Ob die bayrische Auslegung, die 800-Quadratmeter-Regelung behandle die einzelnen Händler ungleich, Auswirkungen auf entsprechende Entscheidungen in Nordrhein-Westfalen habe, beantwortete der Richter und OVG-Sprecher Dirk Rauschenberg im Gespräch mit unserer Zeitung zurückhaltend: „Natürlich wird sich der 13. Senat die Argumentation der bayrischen Verwaltungsrichter genau ansehen und diese berücksichtigen“, sagte er, „aber letztlich muss er eigenverantwortlich für NRW entscheiden.“

Auch interessant

Das OVG für NRW in Münster hat ebenfalls noch etliche Eilanträge gegen die Corona-bedingten Beschränkungen durch die Landesregierung auf dem Tisch liegen. Der zuständige 13. Senat bearbeite zuerst jene des Einzelhandels, dann um die Gastronomie und private Kontaktverbote, betonte Rauschenberg. Wegen der vielen Eilverfahren müssten die Richter sie priorisieren. Ganz zuletzt kümmere man sich um Sport-Angelegenheiten, bei denen es um das Verbot der Nutzung etwa von Golfplätzen oder Fitness-Studios geht.

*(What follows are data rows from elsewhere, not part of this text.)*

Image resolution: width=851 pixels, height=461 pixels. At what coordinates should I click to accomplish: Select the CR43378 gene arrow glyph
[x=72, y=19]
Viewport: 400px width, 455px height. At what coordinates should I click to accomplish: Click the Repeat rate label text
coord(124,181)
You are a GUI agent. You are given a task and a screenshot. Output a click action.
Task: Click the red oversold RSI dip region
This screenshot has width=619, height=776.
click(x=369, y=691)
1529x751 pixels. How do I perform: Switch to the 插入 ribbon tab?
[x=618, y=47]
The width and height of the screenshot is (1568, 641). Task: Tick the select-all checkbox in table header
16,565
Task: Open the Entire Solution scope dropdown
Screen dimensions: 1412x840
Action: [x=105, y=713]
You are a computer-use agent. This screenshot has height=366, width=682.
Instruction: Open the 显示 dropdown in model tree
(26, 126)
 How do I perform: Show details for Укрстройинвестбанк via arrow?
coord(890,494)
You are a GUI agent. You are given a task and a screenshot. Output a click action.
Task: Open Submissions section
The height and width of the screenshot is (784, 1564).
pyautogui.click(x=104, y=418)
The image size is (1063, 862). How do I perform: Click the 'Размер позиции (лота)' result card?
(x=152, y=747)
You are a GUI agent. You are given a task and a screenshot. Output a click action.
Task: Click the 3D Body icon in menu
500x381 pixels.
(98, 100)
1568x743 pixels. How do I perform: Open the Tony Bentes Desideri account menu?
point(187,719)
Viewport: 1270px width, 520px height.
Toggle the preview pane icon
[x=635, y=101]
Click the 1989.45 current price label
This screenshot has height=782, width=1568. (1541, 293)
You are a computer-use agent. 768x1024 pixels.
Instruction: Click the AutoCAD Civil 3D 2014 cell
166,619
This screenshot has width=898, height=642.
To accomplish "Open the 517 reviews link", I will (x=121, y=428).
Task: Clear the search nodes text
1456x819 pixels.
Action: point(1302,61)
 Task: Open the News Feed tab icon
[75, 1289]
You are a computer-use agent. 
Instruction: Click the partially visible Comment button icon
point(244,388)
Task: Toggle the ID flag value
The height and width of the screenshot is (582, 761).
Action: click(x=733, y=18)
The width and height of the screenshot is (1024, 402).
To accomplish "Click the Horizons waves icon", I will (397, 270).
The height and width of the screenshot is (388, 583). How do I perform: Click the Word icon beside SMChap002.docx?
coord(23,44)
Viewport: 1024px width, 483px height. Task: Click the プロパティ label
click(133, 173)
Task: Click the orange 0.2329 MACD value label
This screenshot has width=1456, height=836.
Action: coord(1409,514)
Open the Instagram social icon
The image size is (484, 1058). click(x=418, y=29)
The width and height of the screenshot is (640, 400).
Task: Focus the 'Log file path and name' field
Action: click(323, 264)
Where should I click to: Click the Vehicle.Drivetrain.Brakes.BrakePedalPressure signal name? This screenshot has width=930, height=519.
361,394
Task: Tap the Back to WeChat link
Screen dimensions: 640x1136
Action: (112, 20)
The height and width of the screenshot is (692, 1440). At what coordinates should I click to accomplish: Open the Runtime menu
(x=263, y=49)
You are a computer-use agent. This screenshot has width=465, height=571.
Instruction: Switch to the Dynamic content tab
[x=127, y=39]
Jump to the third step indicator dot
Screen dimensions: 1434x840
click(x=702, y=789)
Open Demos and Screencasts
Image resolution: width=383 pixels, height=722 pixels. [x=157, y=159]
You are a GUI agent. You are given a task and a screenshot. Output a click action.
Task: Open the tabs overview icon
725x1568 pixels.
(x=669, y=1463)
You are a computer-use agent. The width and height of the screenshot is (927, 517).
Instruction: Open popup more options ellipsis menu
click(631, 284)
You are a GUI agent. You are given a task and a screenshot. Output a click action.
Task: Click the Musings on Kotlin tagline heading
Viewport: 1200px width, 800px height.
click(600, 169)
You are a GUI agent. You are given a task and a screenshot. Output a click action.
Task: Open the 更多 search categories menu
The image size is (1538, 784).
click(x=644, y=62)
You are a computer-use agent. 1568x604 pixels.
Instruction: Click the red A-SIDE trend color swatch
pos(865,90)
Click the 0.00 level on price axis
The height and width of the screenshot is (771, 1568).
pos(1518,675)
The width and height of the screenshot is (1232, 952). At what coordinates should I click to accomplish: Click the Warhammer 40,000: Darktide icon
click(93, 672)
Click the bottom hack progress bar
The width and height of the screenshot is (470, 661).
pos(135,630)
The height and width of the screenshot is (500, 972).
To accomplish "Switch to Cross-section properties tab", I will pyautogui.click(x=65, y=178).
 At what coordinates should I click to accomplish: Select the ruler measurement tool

Neuer Eilantrag von Karstadt Sports

Ein neuer Eilantrag ist am Montag aus dem in einem Schutzschirmverfahren ums Überleben kämpfenden Karstadt-Konzern hinzugekommen: Die Karstadt Sports GmbH hat ein Normenkontroll-Eilverfahren gegen die Corona-Schutzverordnung des Landes angestrengt (Az.: 13B579/20.NE). Galeria Karstadt Kaufhof und Karstadt Sports hatten erst vergangene Woche ihre Eilanträge gegen die Landesverordnung zurückgezogen, nachdem Wirtschaftsminister Andreas Pinkwart (FDP) großen Einzelhändlern erlaubt hatte, ihre Verkaufsflächen auf die erlaubten 800 Quadratmeter zu verkleinern, um doch öffnen zu können. Das haben die Galeria-Kaufhäuser inzwischen auch in NRW getan. Das Karstadt-Hauptverfahren gegen das grundsätzliche Verkaufsverbot auf größeren Flächen läuft aber noch.

Nun wenden sich zumindest die Sporthäuser auch gegen die neue Regelung per Eilverfahren, sprich gegen die Flächenbegrenzung. Das ergibt nach der bayrischen Entscheidung Sinn, weil es auch in NRW Ausnahmen für Händler anderer Branchen gibt. Bundesweit dürfen etwa Buch- und Fahrradhändler auch mit Flächen über 800 Quadratmetern öffnen, in NRW zudem auch Möbelhäuser und Babymärkte, weil die Landesregierung ihre in Ostwestfalen starke Möbelindustrie schützen will. Die Richter in München kamen zu dem Schluss, „die Freistellung von Buchhandlungen und Fahrradhändlern ohne Begrenzung der Verkaufsfläche“ sei „aus infektionsschutzrechtlicher Sicht sachlich nicht gerechtfertigt“.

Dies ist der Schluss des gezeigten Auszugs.